While tempers flare in her avoidant family, Avery finds friendship in unexpected places: in Simone Cole, her captivating next-door neighbor, and Jade Oliver, daughter of the town’s most prominent family—whose mother’s murder remains unsolved.

As the three girls grow closer—Avery and Simone’s friendship blossoming into romance—the sharp-edged opinions of their small southern town begin to hint at something insidious underneath. The racist history of Bardell, Georgia is rooted in Avery’s family in ways she can’t even imagine. With Mama Letty’s health dwindling every day, Avery must decide if digging for the truth is worth toppling the delicate relationships she’s built in Bardell—or if some things are better left buried.

This is a stylized book cover with bright colors. It shows a woman in hijab standing with a raised fist. Behind her is a big swath of pink and then blue and then orange.We’re in This Together: A Young Readers Edition of We Are Not Here to Be Bystanders by Linda Sarsour
Salaam Reads / Simon Schuster Books for Young Readers

You can count on me, your Palestinian Muslim sister, to keep her voice loud, keep her feet on the streets, and keep my head held high because I am not afraid.

On January 17, 2017, Linda Sarsour stood in the National Mall to deliver a speech that would go down in history. A crowd of over 470,000 people gathered in Washington, DC, to advocate for legislation, policy, and the protection of women’s rights—with Linda, a Muslim American activist from Brooklyn, leading the charge, unapologetic and unafraid.

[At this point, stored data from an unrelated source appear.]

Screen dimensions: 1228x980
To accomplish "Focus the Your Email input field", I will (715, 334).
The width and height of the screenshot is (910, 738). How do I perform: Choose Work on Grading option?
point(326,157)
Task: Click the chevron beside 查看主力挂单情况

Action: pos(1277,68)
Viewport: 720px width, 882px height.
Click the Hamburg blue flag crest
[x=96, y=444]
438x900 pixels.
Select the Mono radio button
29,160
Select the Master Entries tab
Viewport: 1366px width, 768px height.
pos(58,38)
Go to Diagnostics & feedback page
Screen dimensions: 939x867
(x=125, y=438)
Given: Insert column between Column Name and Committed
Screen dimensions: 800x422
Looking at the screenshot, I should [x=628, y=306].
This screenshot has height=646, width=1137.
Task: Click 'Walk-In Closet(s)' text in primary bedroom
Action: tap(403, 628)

In this young readers edition of We Are Not Here to be Bystanders, Linda shares the memories that shaped her into the activist she is today, and how these pivotal moments in her life led her to being an organizer in one of the largest single-day protests in US history. From the Brooklyn bodega her father owned to the streets of Washington, DC, Linda’s story as a daughter of Palestinian immigrants is a moving portrayal of what it means to find your voice in your youth and use it for the good of others as an adult.